For fiscal 2008, cash used in investing activities amounted to $104.1 million compared to $82.8 million for
fiscal 2007. During the fiscal year ended January 31, 2009, $207.6 million of cash was used to purchase
available-for-sale and held-to-maturity securities while $185.6 million of cash was generated by the sale of
available-for-sale and held-to-maturity securities. During fiscal 2008, we incurred capital expenditures of
$81.0 million. Of this amount, we incurred $53.8 million for new stores and remodels of existing stores,
$12.1 million related to the warehouses, $5.0 million related to dsw.com and $10.1 million related to information
technology equipment upgrades and new systems, excluding dsw.com.
We expect to spend approximately $40 million for capital expenditures in fiscal 2010. Our future investments
will depend primarily on the number of stores we open and remodel, infrastructure and information technology
programs that we undertake and the timing of these expenditures. In fiscal 2009, we opened nine new DSW stores.

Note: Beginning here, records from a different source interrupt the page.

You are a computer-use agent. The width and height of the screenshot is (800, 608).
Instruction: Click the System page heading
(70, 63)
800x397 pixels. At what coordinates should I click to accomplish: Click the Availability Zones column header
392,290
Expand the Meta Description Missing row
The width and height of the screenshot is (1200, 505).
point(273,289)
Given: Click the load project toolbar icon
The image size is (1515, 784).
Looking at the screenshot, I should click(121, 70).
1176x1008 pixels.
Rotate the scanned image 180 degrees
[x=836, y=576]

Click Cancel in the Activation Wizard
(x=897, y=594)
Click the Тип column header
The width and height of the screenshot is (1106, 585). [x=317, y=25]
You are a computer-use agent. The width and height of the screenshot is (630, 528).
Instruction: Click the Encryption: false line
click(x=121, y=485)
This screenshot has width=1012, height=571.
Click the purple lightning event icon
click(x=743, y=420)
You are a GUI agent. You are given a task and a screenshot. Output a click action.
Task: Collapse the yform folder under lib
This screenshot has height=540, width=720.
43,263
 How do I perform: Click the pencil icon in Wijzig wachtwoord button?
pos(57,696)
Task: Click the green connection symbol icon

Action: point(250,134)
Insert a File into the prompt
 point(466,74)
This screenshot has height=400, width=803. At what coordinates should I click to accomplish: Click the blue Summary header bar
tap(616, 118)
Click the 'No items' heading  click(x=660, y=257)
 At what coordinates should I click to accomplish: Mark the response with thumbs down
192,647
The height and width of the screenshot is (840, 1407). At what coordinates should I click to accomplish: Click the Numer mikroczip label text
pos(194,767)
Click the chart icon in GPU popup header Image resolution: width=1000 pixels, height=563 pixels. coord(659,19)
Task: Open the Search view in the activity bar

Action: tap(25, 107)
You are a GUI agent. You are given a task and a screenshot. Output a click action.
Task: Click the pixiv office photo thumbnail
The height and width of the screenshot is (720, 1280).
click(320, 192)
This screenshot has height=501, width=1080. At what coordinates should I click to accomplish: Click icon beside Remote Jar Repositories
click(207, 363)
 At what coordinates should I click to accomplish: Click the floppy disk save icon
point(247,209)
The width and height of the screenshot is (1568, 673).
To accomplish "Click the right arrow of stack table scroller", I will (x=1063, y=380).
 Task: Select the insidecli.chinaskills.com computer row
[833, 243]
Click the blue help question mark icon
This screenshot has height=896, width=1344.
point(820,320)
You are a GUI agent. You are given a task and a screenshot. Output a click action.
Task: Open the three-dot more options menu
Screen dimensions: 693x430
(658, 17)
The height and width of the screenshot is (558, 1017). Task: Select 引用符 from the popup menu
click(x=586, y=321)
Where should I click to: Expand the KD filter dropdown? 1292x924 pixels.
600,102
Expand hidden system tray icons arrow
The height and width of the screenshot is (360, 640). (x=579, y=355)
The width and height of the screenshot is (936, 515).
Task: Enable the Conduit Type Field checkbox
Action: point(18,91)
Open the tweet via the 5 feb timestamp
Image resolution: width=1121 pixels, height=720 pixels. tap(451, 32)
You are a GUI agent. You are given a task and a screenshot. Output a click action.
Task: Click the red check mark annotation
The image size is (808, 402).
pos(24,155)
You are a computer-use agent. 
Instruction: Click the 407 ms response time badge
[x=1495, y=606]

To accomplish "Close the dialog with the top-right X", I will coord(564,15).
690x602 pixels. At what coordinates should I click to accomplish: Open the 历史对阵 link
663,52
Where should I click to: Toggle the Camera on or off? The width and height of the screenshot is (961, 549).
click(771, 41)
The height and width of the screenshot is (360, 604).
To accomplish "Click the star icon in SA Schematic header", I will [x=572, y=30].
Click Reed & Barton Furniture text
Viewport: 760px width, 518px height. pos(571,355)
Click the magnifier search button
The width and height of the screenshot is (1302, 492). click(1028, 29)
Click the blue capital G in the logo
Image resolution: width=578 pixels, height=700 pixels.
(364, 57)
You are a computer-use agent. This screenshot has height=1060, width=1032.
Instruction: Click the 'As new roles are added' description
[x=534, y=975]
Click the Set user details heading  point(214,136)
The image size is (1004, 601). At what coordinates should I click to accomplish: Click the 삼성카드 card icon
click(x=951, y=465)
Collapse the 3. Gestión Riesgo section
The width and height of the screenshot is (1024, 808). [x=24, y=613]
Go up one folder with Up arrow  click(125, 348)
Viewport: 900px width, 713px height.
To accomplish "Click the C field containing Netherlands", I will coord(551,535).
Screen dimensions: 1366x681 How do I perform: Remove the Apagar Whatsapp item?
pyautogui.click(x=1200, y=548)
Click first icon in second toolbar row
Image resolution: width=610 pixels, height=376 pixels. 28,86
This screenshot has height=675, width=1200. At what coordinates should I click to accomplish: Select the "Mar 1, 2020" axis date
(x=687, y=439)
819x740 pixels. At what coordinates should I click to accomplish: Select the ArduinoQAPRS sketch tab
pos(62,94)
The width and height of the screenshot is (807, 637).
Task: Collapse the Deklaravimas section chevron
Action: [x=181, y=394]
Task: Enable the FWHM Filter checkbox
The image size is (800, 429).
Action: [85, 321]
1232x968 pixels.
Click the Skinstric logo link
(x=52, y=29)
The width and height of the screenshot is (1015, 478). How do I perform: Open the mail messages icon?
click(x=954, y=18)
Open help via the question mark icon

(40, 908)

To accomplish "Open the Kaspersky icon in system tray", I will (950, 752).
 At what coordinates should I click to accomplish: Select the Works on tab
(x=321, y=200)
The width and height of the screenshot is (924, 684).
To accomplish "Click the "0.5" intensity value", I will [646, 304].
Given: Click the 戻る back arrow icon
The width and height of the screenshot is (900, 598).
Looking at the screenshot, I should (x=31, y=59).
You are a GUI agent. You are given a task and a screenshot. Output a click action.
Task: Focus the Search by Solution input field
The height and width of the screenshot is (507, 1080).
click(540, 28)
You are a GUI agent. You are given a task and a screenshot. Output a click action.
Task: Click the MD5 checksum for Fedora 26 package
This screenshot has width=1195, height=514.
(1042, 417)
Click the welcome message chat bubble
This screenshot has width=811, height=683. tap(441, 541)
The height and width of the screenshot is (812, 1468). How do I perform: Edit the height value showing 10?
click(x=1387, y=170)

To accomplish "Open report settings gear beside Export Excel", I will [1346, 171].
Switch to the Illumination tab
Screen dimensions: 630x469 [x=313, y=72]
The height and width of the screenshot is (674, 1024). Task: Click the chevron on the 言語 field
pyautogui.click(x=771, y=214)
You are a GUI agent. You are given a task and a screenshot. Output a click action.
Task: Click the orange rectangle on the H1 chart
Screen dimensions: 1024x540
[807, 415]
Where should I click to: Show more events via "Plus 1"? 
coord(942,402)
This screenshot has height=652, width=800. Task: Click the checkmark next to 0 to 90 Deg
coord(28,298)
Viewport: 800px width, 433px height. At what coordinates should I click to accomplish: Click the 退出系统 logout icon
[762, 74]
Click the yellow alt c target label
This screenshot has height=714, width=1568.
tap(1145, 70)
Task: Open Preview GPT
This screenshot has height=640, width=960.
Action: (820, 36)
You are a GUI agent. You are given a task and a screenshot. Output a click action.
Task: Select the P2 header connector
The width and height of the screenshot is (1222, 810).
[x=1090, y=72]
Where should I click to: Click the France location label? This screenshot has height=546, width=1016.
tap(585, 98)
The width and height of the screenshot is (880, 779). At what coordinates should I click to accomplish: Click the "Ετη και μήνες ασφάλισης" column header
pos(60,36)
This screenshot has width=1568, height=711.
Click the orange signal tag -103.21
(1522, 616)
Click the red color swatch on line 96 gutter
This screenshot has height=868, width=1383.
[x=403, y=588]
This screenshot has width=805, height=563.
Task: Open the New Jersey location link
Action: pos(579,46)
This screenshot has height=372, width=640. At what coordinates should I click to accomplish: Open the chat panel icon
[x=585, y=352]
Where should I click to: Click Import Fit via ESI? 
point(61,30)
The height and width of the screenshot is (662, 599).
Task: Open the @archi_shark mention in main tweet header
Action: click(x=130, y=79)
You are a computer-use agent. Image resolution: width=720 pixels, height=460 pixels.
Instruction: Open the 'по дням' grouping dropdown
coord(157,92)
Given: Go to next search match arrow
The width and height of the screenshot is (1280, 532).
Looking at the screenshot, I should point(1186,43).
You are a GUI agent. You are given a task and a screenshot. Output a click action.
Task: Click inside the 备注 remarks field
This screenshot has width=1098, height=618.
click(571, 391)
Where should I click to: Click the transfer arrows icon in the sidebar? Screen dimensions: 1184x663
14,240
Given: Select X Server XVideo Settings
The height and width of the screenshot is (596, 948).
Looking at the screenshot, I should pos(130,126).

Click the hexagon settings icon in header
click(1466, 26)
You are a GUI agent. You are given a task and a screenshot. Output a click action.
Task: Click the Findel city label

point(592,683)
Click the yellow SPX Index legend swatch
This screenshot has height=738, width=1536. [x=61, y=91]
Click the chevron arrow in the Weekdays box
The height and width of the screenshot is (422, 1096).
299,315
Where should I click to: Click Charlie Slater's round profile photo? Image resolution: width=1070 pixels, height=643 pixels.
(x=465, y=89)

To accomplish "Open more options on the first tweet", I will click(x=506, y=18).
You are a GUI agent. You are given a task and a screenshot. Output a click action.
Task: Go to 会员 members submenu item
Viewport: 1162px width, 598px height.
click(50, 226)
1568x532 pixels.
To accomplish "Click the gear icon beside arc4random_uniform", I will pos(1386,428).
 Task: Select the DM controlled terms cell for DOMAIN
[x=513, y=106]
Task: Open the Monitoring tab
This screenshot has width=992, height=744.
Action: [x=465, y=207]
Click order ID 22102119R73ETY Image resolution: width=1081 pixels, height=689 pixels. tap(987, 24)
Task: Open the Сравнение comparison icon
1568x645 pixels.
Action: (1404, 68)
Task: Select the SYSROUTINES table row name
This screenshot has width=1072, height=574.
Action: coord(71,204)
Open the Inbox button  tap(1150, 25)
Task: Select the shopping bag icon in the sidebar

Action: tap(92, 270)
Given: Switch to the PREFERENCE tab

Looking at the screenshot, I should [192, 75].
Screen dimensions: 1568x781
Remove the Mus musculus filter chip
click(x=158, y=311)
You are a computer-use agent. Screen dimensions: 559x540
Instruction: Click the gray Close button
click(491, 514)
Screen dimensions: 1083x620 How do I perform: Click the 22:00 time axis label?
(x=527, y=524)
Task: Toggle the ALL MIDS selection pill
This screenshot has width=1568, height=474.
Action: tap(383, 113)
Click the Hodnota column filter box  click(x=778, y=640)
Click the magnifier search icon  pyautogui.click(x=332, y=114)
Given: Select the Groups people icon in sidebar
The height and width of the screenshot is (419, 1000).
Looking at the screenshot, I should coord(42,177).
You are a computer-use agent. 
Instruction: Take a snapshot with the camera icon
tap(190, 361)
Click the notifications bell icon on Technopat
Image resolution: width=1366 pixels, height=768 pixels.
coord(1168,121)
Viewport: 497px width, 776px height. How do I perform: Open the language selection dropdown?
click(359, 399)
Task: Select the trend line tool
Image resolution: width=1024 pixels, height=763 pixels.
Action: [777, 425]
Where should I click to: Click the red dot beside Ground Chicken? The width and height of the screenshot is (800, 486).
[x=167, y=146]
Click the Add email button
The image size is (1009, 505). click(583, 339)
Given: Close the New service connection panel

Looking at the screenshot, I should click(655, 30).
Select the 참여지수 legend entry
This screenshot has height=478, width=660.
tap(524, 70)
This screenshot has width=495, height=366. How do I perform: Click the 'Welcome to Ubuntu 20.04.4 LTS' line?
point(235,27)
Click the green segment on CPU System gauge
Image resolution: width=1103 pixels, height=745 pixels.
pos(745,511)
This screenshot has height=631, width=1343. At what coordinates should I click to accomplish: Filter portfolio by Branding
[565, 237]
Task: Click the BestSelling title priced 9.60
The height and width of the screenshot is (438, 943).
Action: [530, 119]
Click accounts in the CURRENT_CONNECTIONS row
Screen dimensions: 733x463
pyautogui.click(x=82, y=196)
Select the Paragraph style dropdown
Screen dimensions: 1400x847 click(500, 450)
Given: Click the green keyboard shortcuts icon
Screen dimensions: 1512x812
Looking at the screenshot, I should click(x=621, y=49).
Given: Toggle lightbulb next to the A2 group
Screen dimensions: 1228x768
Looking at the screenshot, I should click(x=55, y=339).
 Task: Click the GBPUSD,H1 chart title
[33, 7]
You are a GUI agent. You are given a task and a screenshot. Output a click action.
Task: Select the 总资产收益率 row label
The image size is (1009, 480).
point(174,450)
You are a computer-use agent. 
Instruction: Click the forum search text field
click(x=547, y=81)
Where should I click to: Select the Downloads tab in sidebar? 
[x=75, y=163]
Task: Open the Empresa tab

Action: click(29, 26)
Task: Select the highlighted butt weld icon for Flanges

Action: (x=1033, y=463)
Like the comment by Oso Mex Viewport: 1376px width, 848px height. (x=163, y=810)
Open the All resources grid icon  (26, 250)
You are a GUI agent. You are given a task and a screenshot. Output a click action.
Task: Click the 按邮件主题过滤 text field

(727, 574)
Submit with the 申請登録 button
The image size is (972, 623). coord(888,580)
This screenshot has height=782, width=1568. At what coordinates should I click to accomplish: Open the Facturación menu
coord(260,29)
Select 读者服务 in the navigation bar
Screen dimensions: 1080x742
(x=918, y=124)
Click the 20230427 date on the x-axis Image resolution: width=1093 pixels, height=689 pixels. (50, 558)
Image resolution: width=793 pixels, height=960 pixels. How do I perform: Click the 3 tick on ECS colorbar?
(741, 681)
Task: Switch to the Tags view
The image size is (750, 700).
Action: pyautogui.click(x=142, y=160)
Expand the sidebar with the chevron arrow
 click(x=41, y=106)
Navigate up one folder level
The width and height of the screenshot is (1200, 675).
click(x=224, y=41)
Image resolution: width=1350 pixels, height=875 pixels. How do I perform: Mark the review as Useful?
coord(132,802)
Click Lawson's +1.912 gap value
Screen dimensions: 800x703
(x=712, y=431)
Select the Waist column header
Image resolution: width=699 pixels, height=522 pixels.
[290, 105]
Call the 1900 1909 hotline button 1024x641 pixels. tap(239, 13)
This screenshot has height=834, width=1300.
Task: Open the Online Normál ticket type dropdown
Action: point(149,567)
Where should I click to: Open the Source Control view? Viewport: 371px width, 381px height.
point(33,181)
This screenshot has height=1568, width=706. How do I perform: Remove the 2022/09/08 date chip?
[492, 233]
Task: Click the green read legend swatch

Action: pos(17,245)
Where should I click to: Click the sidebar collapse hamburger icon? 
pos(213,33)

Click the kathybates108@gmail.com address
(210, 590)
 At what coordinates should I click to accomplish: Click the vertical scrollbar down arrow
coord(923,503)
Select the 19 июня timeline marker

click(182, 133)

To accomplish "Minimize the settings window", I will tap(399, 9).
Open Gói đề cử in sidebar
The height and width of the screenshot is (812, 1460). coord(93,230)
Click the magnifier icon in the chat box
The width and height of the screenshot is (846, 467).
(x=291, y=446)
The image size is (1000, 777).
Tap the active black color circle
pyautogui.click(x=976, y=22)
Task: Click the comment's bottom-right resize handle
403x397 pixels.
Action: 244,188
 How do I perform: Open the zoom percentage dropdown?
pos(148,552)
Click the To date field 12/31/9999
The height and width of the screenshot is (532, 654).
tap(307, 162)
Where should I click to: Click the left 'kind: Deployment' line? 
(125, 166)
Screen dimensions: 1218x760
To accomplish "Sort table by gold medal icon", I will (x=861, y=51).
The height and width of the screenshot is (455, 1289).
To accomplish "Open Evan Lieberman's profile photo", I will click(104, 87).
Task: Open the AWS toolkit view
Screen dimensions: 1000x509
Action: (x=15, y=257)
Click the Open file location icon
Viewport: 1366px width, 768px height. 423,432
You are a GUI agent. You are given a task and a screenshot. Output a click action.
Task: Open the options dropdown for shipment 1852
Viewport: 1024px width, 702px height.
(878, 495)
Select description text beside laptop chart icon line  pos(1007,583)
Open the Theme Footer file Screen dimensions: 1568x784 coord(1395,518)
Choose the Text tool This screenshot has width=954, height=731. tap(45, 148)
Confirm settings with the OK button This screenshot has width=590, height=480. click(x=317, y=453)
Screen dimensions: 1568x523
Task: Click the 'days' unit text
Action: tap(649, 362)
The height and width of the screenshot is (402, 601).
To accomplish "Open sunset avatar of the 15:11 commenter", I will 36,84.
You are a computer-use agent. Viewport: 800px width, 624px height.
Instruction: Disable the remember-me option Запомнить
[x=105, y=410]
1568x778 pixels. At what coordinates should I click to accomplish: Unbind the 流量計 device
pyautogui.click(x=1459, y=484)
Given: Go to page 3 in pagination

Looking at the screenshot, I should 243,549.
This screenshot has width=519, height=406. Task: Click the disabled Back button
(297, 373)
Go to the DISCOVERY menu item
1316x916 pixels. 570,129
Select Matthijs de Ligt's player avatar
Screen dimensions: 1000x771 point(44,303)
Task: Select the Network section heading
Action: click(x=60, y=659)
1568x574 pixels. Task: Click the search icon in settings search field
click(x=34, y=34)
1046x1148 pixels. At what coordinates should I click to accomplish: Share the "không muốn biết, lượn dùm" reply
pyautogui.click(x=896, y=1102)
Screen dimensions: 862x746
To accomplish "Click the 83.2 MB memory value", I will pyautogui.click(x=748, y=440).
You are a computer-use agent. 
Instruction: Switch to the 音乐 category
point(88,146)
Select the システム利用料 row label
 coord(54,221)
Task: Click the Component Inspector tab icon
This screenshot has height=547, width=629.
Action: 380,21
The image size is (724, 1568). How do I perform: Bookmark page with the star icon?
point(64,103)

We plan to open approximately ten stores in fiscal 2010. During fiscal 2009, the average investment required to
open a typical new DSW store was approximately $1.4 million, prior to construction and tenant allowances. Of this
amount, gross inventory typically accounted for $0.5 million, fixtures and leasehold improvements typically
accounted for $0.7 million and new store advertising and other new store expenses typically accounted for
$0.2 million.
Financing Activities
For fiscal 2009, net cash used in financing activities of $6.7 million was primarily related to the purchase of our
Class B Common Shares from RVI. Net cash provided by financing activities was less than $0.1 million for fiscal
2008 and $0.6 million in fiscal 2007.
Contractual Obligations
We have the following minimum commitments under contractual obligations, as defined by the SEC. A
“purchase obligation” is defined as an agreement to purchase goods or services that is enforceable and legally
binding on us and that specifies all significant terms, including: fixed or minimum quantities to be purchased, fixed,
minimum or variable price provisions; and the approximate timing of the transaction. Other long-term liabilities are
defined as long-term liabilities that are reflected on our balance sheet in accordance with GAAP. Based on this
definition, the table below includes only those contracts which include fixed or minimum obligations. It does not
include normal purchases, which are made in the ordinary course of business.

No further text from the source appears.